Source data below:
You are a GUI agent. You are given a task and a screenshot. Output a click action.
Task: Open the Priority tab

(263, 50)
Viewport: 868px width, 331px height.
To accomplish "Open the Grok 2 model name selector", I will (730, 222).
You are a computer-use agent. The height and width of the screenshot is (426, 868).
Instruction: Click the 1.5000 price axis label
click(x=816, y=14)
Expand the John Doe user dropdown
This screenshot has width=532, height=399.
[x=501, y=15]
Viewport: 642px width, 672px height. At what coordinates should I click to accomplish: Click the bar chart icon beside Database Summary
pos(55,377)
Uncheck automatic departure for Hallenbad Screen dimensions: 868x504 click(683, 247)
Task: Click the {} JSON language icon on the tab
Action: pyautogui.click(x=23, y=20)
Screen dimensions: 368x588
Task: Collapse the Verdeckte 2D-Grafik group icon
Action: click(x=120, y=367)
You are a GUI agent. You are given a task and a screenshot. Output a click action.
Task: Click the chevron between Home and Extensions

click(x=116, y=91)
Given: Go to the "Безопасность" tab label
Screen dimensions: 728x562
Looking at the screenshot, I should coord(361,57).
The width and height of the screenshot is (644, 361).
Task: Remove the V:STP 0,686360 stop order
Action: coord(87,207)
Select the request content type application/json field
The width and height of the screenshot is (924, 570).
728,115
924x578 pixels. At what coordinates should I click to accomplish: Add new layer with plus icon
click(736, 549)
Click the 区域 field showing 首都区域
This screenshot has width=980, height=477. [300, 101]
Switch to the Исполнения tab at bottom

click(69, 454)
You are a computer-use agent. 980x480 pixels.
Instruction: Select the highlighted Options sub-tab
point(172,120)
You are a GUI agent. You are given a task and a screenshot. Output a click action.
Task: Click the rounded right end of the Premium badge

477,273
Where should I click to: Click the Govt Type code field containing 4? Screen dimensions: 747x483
End of Source data.
## Exercise
Take the line holding "Select the request" and the lines after it through the end of the entries. Retype them exactly and add nothing.

## Problem solution
Select the request content type application/json field
The width and height of the screenshot is (924, 570).
728,115
924x578 pixels. At what coordinates should I click to accomplish: Add new layer with plus icon
click(736, 549)
Click the 区域 field showing 首都区域
This screenshot has width=980, height=477. [300, 101]
Switch to the Исполнения tab at bottom

click(69, 454)
You are a computer-use agent. 980x480 pixels.
Instruction: Select the highlighted Options sub-tab
point(172,120)
You are a GUI agent. You are given a task and a screenshot. Output a click action.
Task: Click the rounded right end of the Premium badge

477,273
Where should I click to: Click the Govt Type code field containing 4? Screen dimensions: 747x483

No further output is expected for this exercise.